С Петром в пути | страница 30
— Поздравляем вашу милость с милостию царской, — зачастил было Павел, но Головин перебил его:
— По мне это тягость, а уж потом милость. Так посоветуй.
— Есть братья Веселовские, все при языках, все толковы, все готовы служить тебе, боярин, и великому государю. Бойки да глазасты, польза от них может быть немалая...
— Боком слыхал, — почесал в затылке Фёдор, — да тут бы надобны при эдакой-то докуке дети дворянские. А они жидовины крещёные. Такого воевода задавить может. Комиссарское-то звание не великая оборона.
— Сам говорил: бог не выдаст — свинья не съест. Им тоже палец в рот не клади. Нас вот не выдал никакой бог, мы за тобою, заступником нашим, как за кремлёвской стеной. Грозную грамоту им сладишь, царским именем прикроешь.
— Ох, кисло мне, — вздохнул Фёдор. — Вели им завтрева в приказ ко мне явиться. Сколь их, смышлёных?
— Трое да один недоросль.
— Недоросля не надо, куда его? А ты во что уткнулся? — обратился он к Петру.
— Да вот отцовы книги перечитываю. Взял Эразма из Роттердама. «Похвала глупости» называется, истинно так: глупость правит миром.
— Знатное сочинение, — одобрил Головин. — Его уж успели с латынского на иные языка перевести.
— Токмо не на российский...
— Великий наш государь Пётр Алексеевич задумал многие книги мудрецов да искусников в разных делах переложить по-российски, да на кого сие возложить? Мне предлагал вот с латинского перевесть.
— Да я возьмусь, — выпалил Пётр. — Я уж тут кое к каким сочинениям приглядывался.

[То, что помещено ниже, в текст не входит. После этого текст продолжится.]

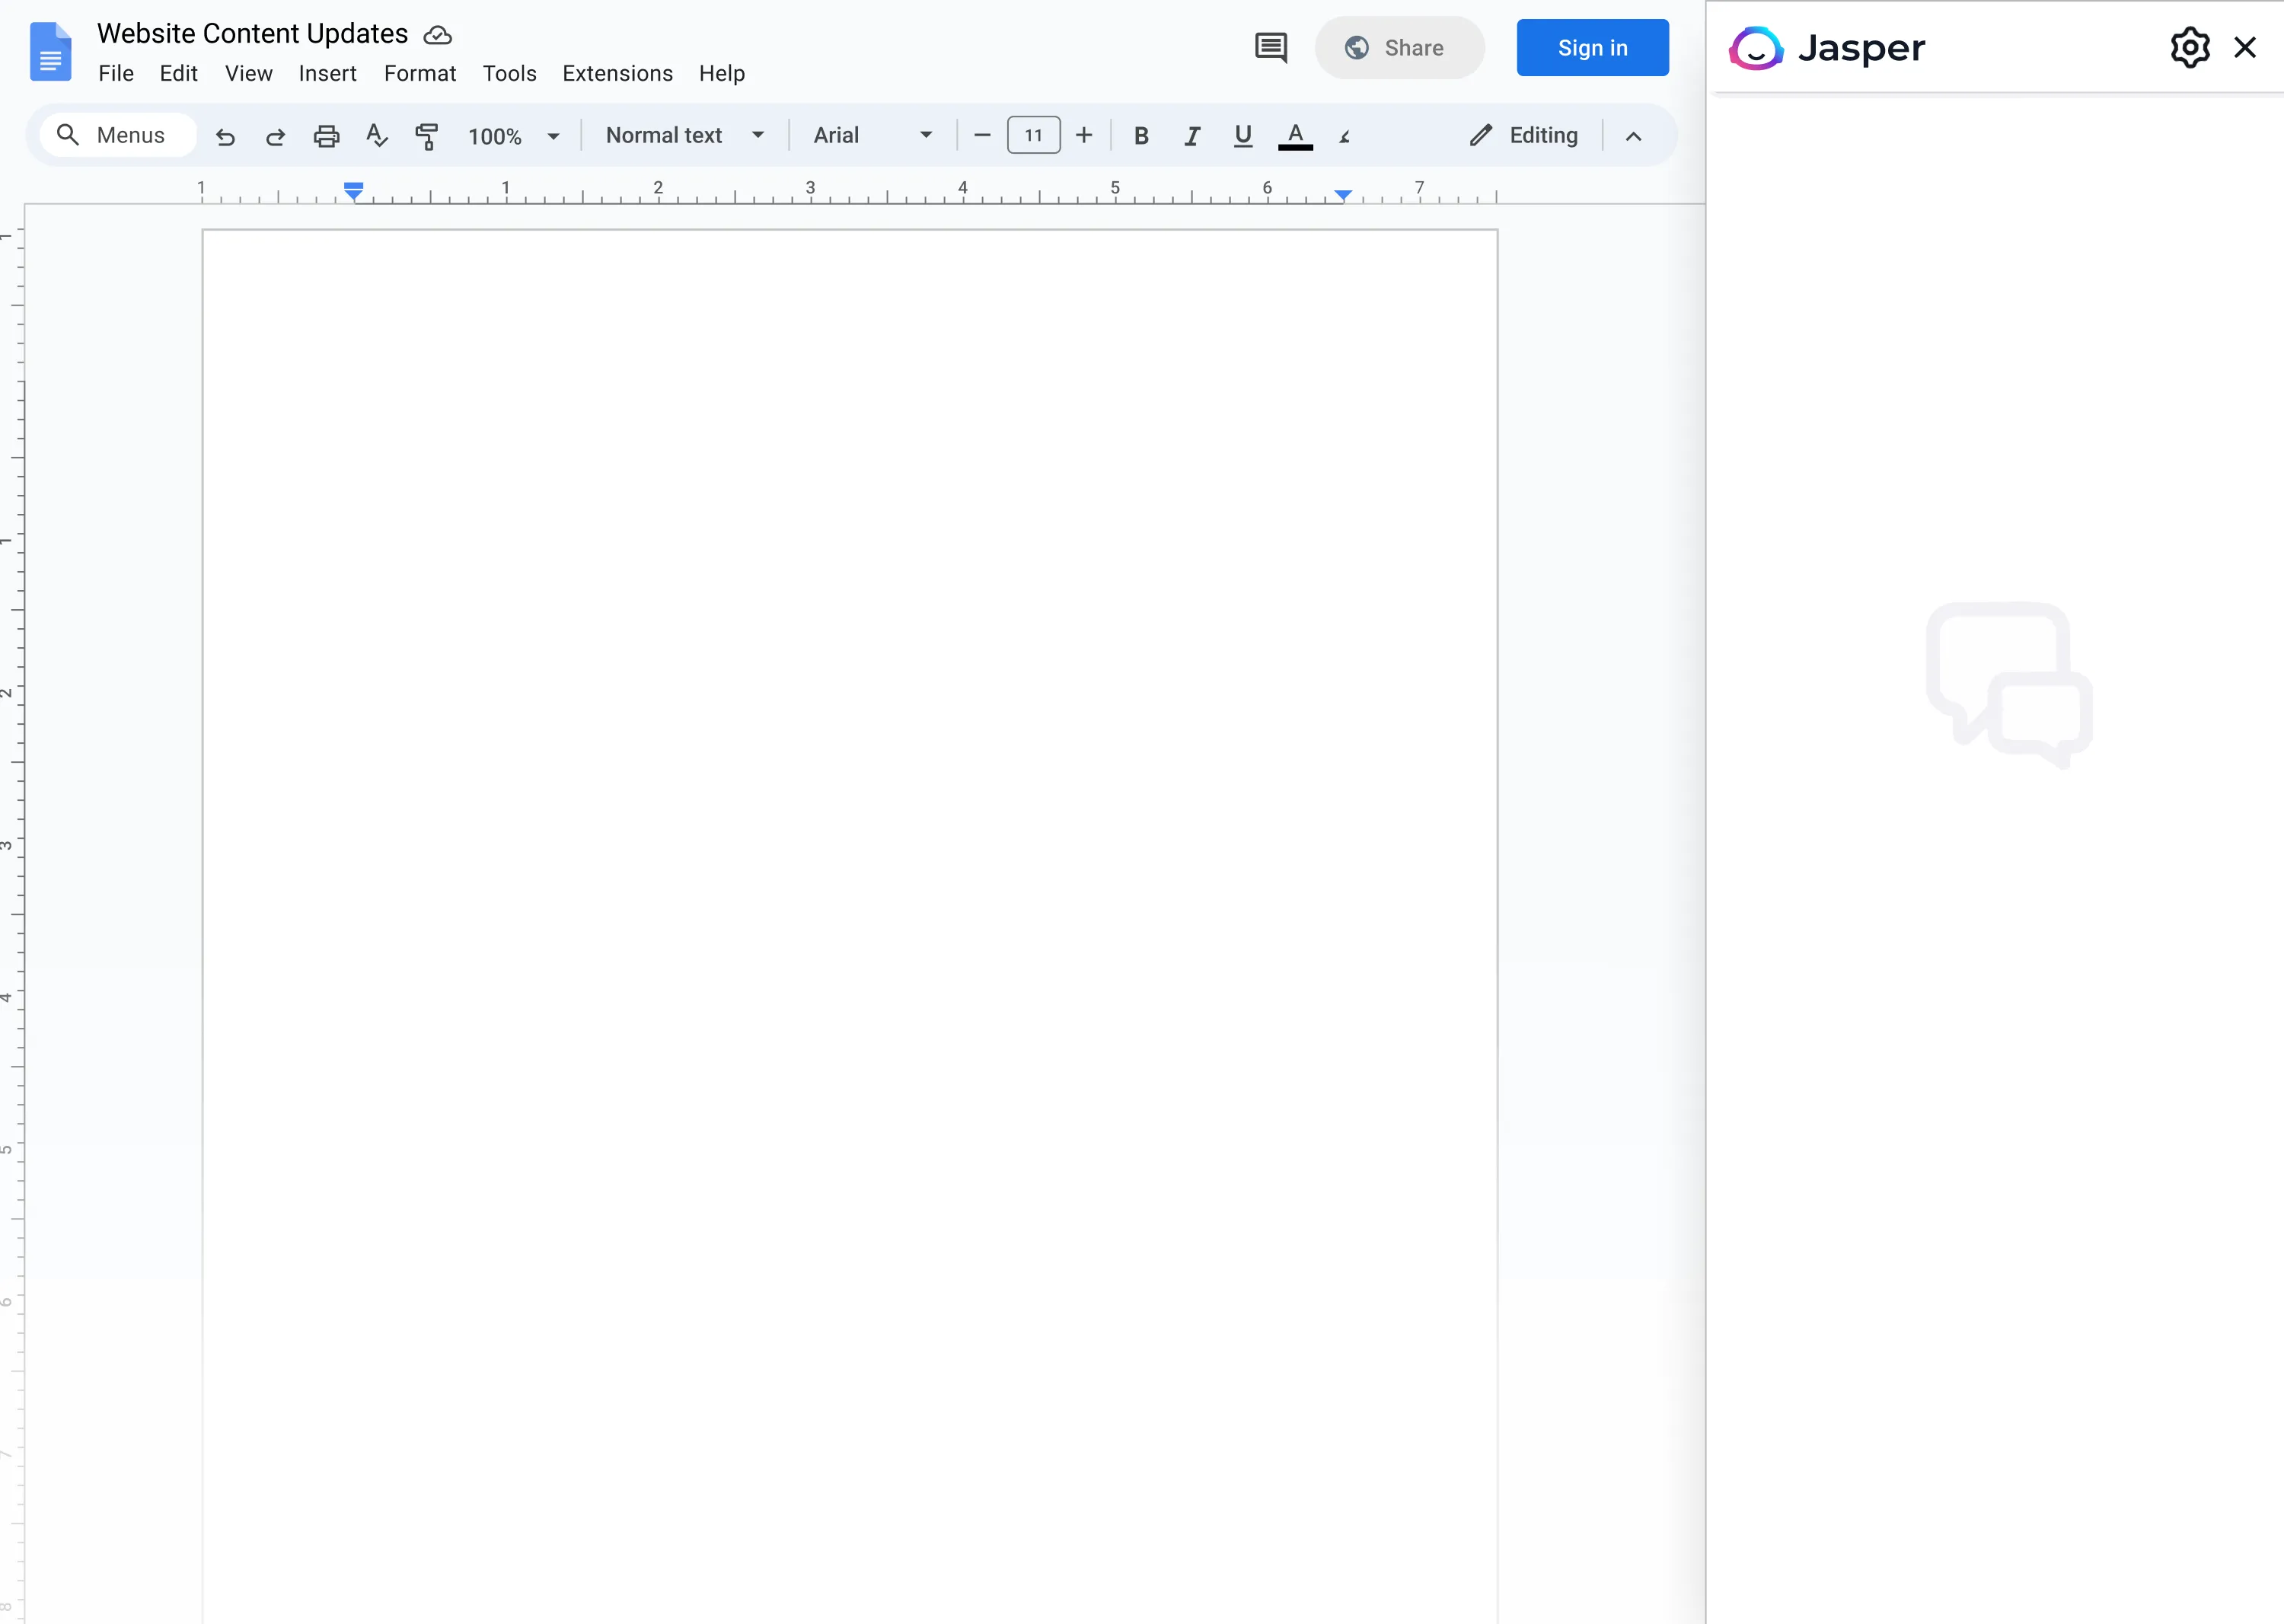
Task: Open the 100% zoom dropdown
Action: 513,136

— Ишь ты, какой шустрец, — хохотнул Фёдор. — Доложу его царскому величеству, что таковой сыскался. Крестник мой.
— И берусь, и переложу! — задорно выпалил Пётр.
— А можешь некий образец представить? — засомневался Головин.
— Как не мочь — могу, есть таковой. Правда, начальные страницы.
— С какого же языка?
— С голландского. О мореплавании.
— Это в самый раз, — обрадовался Фёдор. — Государь наш теснейше к морскому делу прилепился. Я ему беспременно доложу и тебя с переводом ему представлю. Ты ведь у нас приказный, стало быть, на государевой службе.
Вышел довольный. Конь хрупал овёс из хрептуга. Конюший держал его вожжи, а свою лошадь привязал к коновязи. Всё помаленьку улаживалось. В Тобольск он не поедет — хватит с него сибирских хождений. Верил, что и государь с ним согласится. Да и он ему нужен, государю. Всё чаще и чаще требовал он Фёдора к себе, не чурался просить совета и советы его принимал. Он, Фёдор, стал ближним боярином, а старое боярство всё более и более отходило в тень. Боярская дума мало-помалу теряла своё значение. У царя Петра был свой совет, свои советники из людей мозговитых, а не родовитых. Родовитость молодой царь ценил мало.